Behind the scenes: tricks and tips for writing
The six golden tips for creative writing from the writers of the ESNblog to help you connect, communicate, and create.
Are you struggling to write an essay for one of your subjects or a report for work? Not knowing WHERE to start and WHAT to do? Let us be honest: writing is far from being an easy task especially for those whose job or studies do not require a lot of academic papers or writing practice. It is true that social media and e-learning websites are good tools to get acquainted with free writing samples, structure of letters, articles, or reports. They could benefit you with a lot of content and save you a lot of time. However, they rarely provide you with the best quality content and creative work. Writing can require a lot of personal effort but also practice. If you practice it wrongly, you won’t advance in what you’re doing; that is why it is very important and useful to know the right tips and correct techniques that would foster your writing and boost your creativity level.
Let us have a look at some of these simple tips and find out HOW you can improve your writing skills!
TIP 1: “If you can’t explain it to a six-year-old, you don’t understand it yourself” - Albert Einstein
Try to keep your style as simple as possible, avoiding sophisticated expressions. Be careful, simple language does not mean simple thoughts. Try to keep the interest of the readers by following a certain logic and always connect your ideas to have at the end a coherent piece of work that people can follow and read easily. Remember to use simple, direct, and short sentences (an average of 15 words).

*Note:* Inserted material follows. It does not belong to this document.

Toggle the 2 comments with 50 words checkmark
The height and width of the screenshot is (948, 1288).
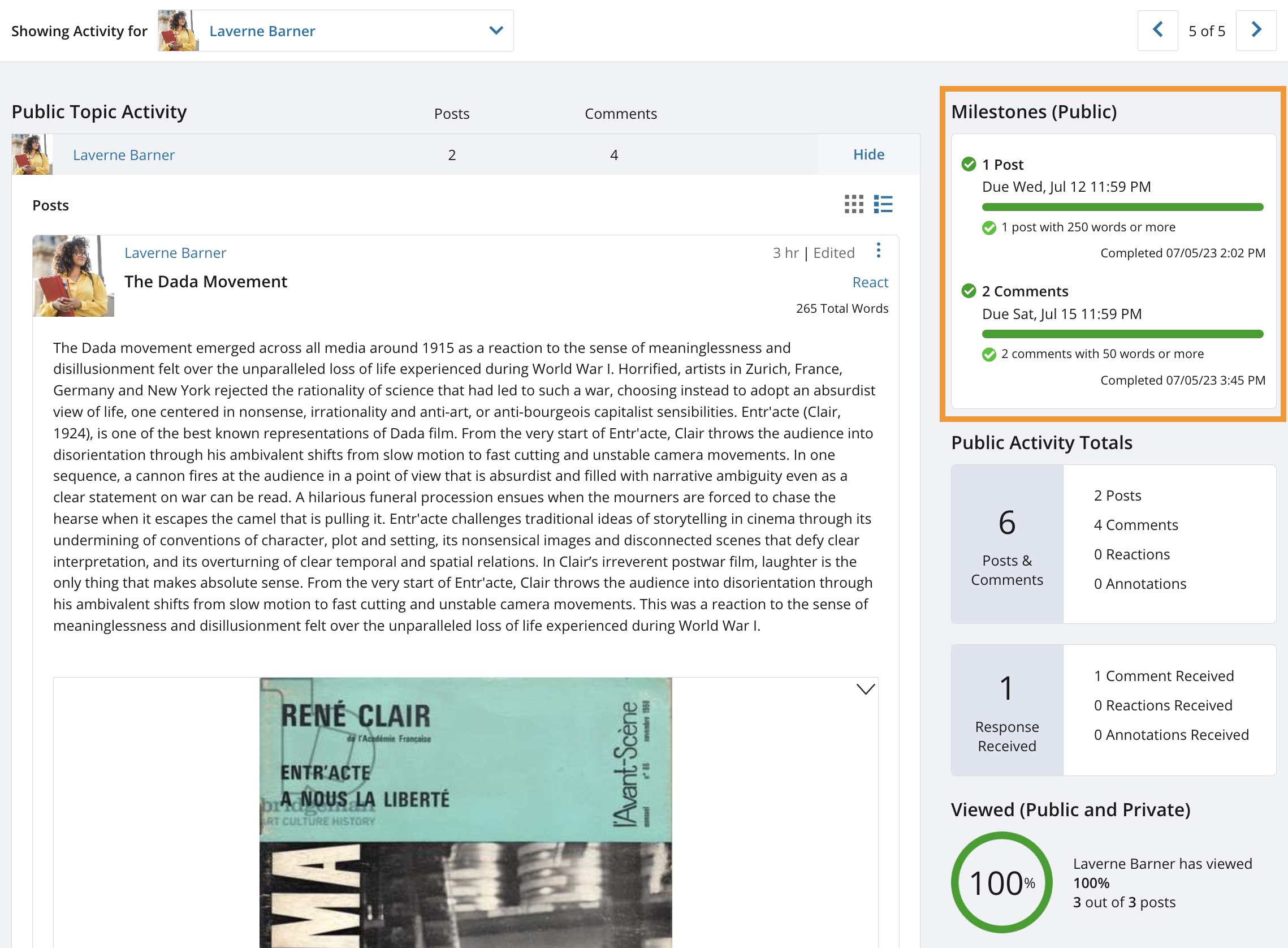[989, 355]
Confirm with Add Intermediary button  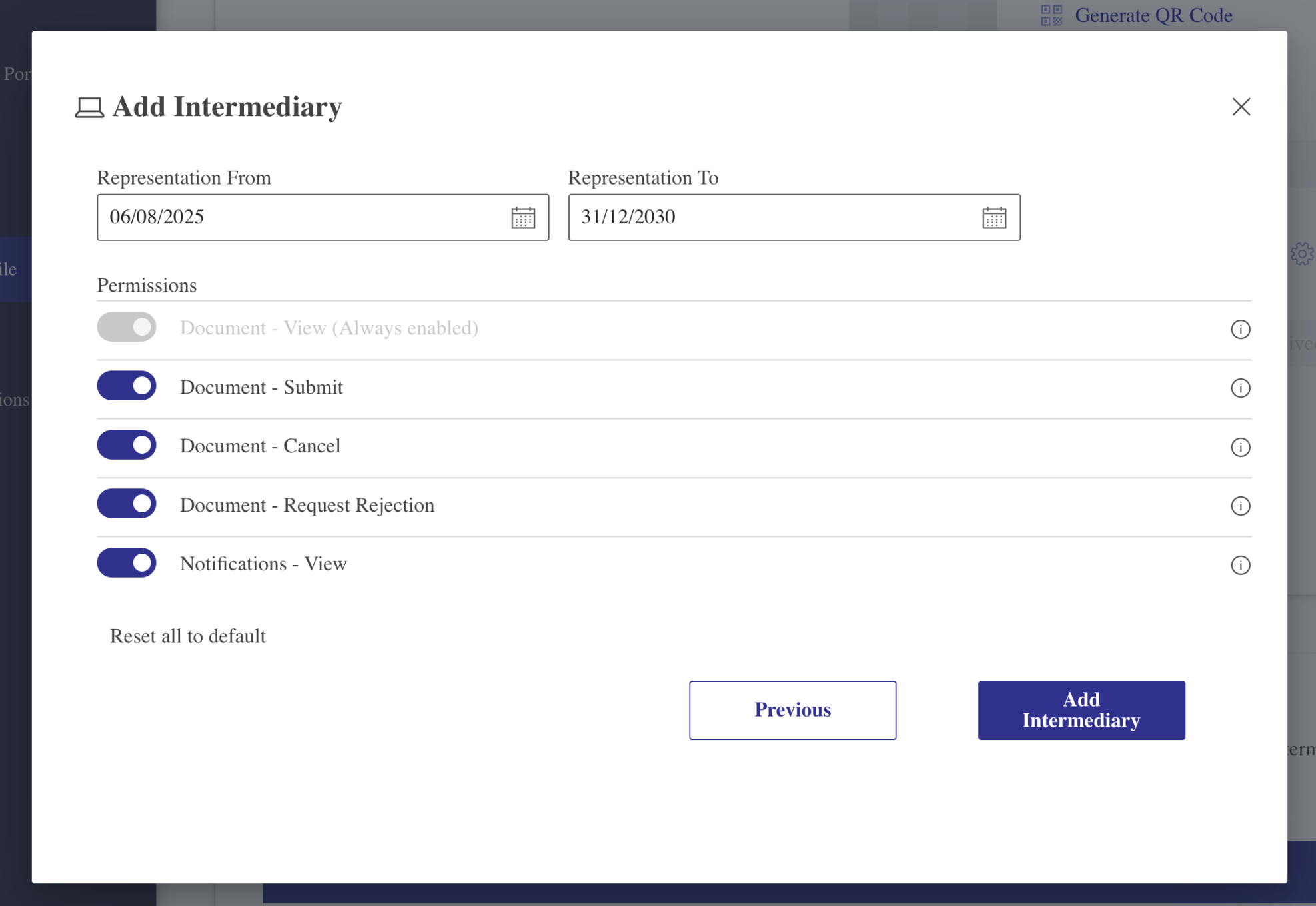1081,710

TIP 2: “You will be transformed by what you read” - Deepak Chopra
Read as much as possible on the topic you want to write about. If you want to improve your writing skills, you have to read the books in that particular language and pay attention to the structure, syntax, metaphors… Devote some of your time from your daily life to reading and, most importantly, read different genres: poetry, novels, newspapers, magazines, academic papers etc. to open up your mind and be inspired by different ideas.

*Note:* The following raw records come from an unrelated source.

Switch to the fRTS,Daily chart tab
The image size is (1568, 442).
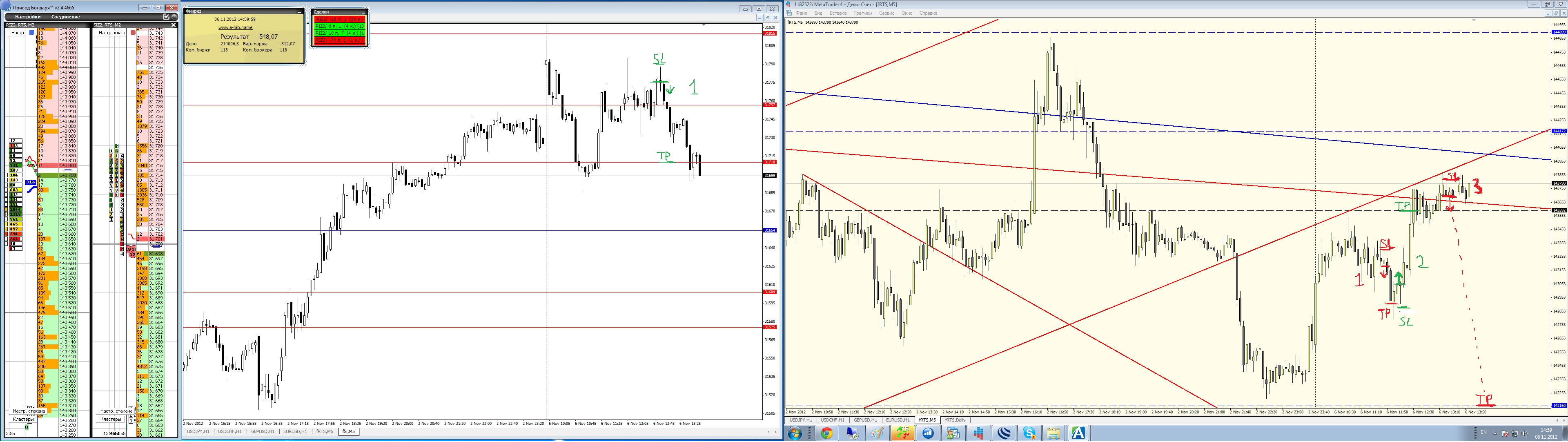tap(955, 420)
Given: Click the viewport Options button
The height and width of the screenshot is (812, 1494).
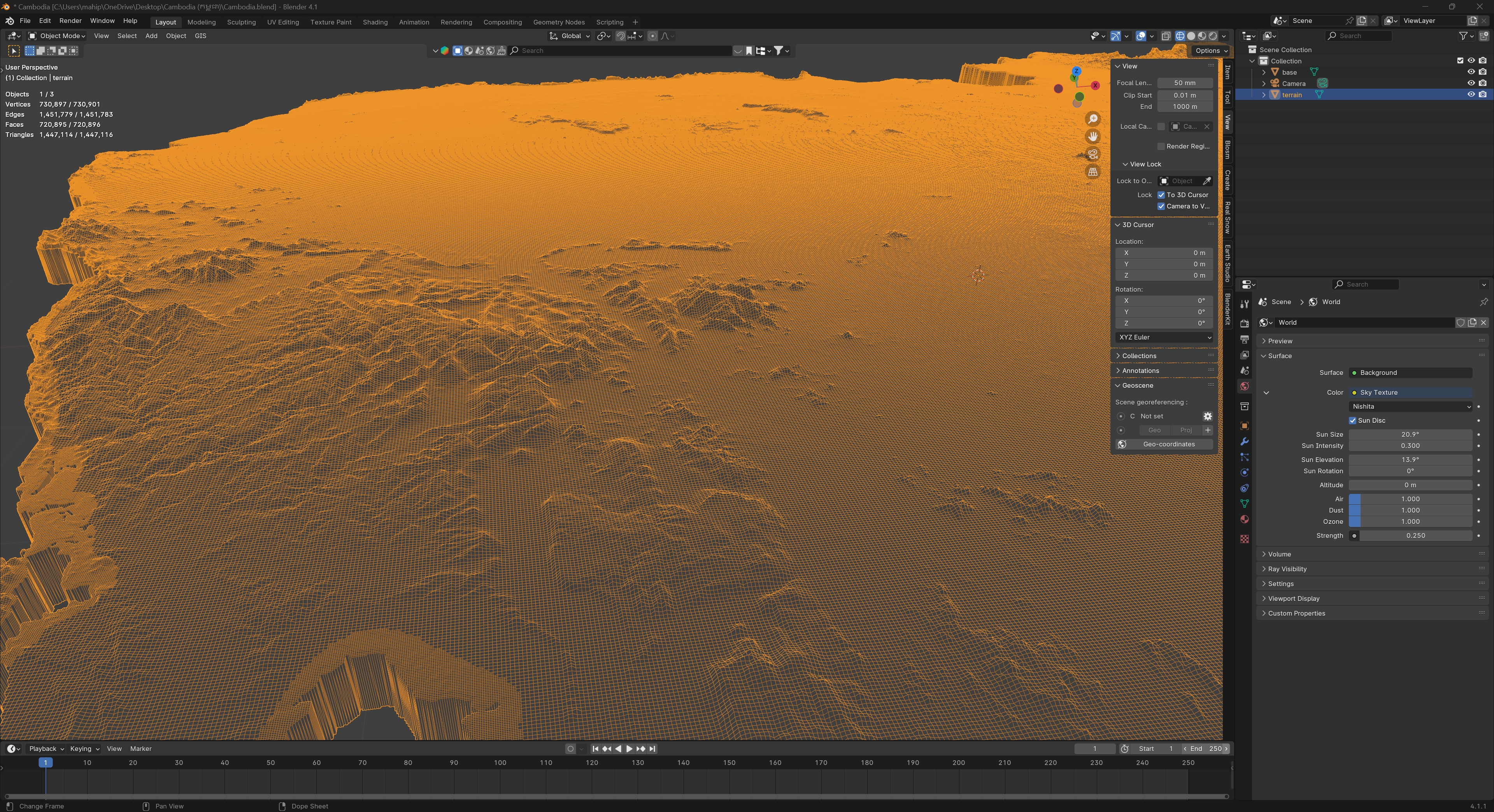Looking at the screenshot, I should [1210, 51].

TIP 3: “If you want an audience, start a fight” - Irish proverb
Make sure you know your medium (TV, radio, your teacher, your boss etc.): to whom you’re writing this essay, letter, blog article, report! If you can determine your audience, then you can convey your message clearly. By keeping this in mind, you know what people are expecting from your writing.
TIP 4: “Feedback is the breakfast of champions” - Ken Blanchard
Think about your topic and give yourself time to understand it. Once you’ve done that, talk about your idea to as many people as possible, share it with close friends, family, colleagues… When you are able to communicate your idea, you are actually ready to write about it, listen to feedback and be open to others’ opinion. Always check when you have doubts and never take things for granted; the fewer mistakes, the better your writing. You might consider trying a free online spell check or automated editing programmes such as Grammarly or After The Deadline.

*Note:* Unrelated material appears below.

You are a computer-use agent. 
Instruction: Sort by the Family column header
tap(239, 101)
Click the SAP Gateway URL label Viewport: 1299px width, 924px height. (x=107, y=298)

TIP 5: “When you are not practising, remember, someone somewhere is practising, and when you meet him, he will win” - Edward Macaulay
Practice makes perfect! Try once, twice, several times! No one is born with good writing skills, the more you write, the more you master your writing skills.
TIP 6: “Voice is born from a lot of words and a lot of work - but not just any words or any work will do. You have to bleed a little. You have to shiver a little. You have to love a lot” - Holly Lisle
Create that voice! Add your personal touch to your work, make your words reflect some part of your personality. Let your message be interesting, original, and inspiring. Do not feel like you are obliged to write, love what you are doing, give it your best try, and always imagine it as your last piece of work to deliver. As James Scott Bell states, “When an author is joyous in his telling, it pulses through the words”
The last words....
Once you become comfortable with your methods, you’ll be able to trust yourself and write with ease. Remember the above quotes and tips while creating your posts and manuscripts!
Other useful online tools:
Scrivener: check the top 10 words you use most frequently. (available for Mac, iOS, and Windows)
The Chicago Manual of Style: subscribe and get some recommendations on editing and publishing practices.
The Hemingway App: Improves your text and identifies problematic sentences.